The Value of Values: Part 2

What qualities do you admire most in others? What qualities do you strive to model yourself? Did you know your qualities (in other words, the things about your character that stand out most to others) all come from your values? Values are the sentiments we hold close to our hearts, and usually, they are what cause us to be good, virtuous people.

These fundamental values make up the foundation of our society and allow us to function in harmony and solidarity, despite our differences. These are the values that you’re thankful for when you get a phone call that your lost wallet has been found (with all the cash still inside), or when a stranger helps you change your flat tire on the side of the road.

With moral relativism becoming more prevalent (sadly, even encouraged!), many people (the young especially) are missing out on the development of some crucial values. In our increasingly PC society, many are succumbing to a misplaced view that there are no moral absolutes. (With a deemphasis on character-based education, it’s not surprising.) Because of this, these students aren’t operating with qualities that will allow them to be as successful in life. How, you may ask? When the value of honesty isn’t instilled from a young age, relationships, job performance, and even academic life will suffer later on. When people don’t value respect for others, they will lose control, lash out, and potentially ruin their own reputation. See what I mean?

In this second part of our series on values, I’d like to discuss three more that are crucial to model and develop in our young people.

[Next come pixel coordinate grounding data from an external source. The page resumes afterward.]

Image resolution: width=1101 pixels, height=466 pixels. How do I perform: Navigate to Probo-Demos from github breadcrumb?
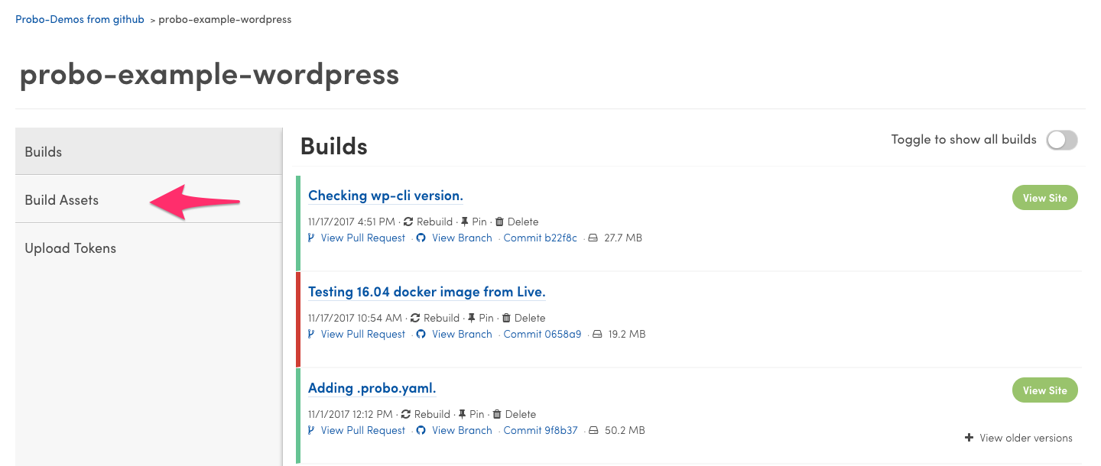click(x=80, y=19)
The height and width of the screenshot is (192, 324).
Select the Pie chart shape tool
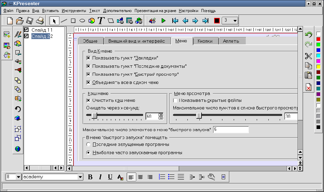click(91, 21)
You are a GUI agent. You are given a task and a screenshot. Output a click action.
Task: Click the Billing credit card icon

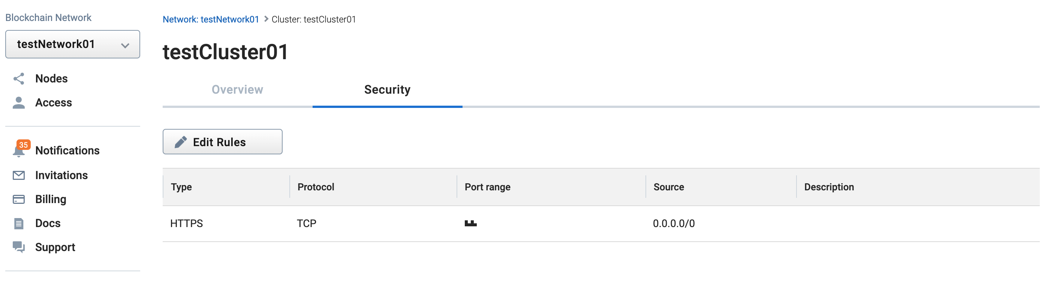pyautogui.click(x=19, y=199)
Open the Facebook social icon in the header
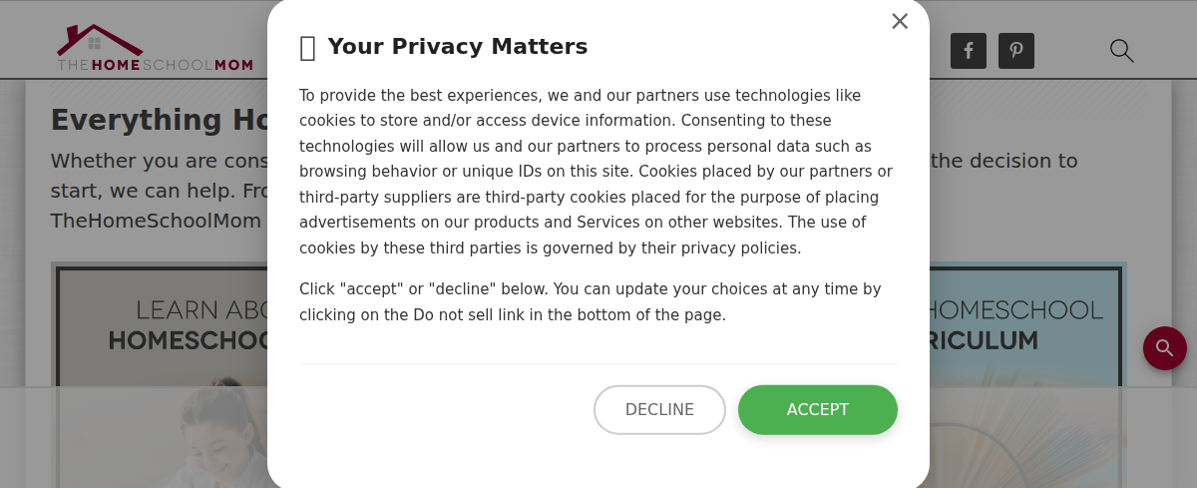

  1. Empathy. When you empathize with people, you enter into their world and their feelings to provide support and encouragement. Along with compassion, it is one of the most powerful human qualities of generosity. Empathy is an incredibly important value, as it makes us nurturing parents, loving spouses, supportive friends, and service-minded community members. Empathy allows you to help the people around you feel loved, supported, and understood.
  2. Responsibility. I like to think of responsibility as taking ownership of our attitudes, actions, and performance. It’s really an amalgam of accountability, trustworthiness, reliability, capability, and high personal standards. It’s being someone others can count on, no matter what. Responsible adults admit when they’ve made a mistake, prioritize their time wisely, tell the truth, show up on time, and have the courage to say no to risky situations. And, they don’t blame others or make excuses for their shortfalls. We could use more of this, don’t you think?
  3. Resilience. How many of us have been knocked down in life, only to lose all hope and wonder if the situation could get any worse? That, my friends, is the opposite of resilience. Resilient people handle adversity with grace and confidence. Did you notice how this admirable quality was on full display at the Olympics? They get back up, try again, and understand that oftentimes, adversity can create room for further personal growth. You know the old saying, “What doesn’t kill you makes you stronger?” It’s true!

No matter where you lie when it comes to your religious and political leanings, I think we can all agree that the above values are, well, valuable! They have the power to create stronger families, safer communities, and happier neighborhoods! Oh, and a happier you!

What values would you add to this list? Can you think of a situation in which you’ve benefitted from someone else’s strong values? How is your school incorporating values training in the classroom?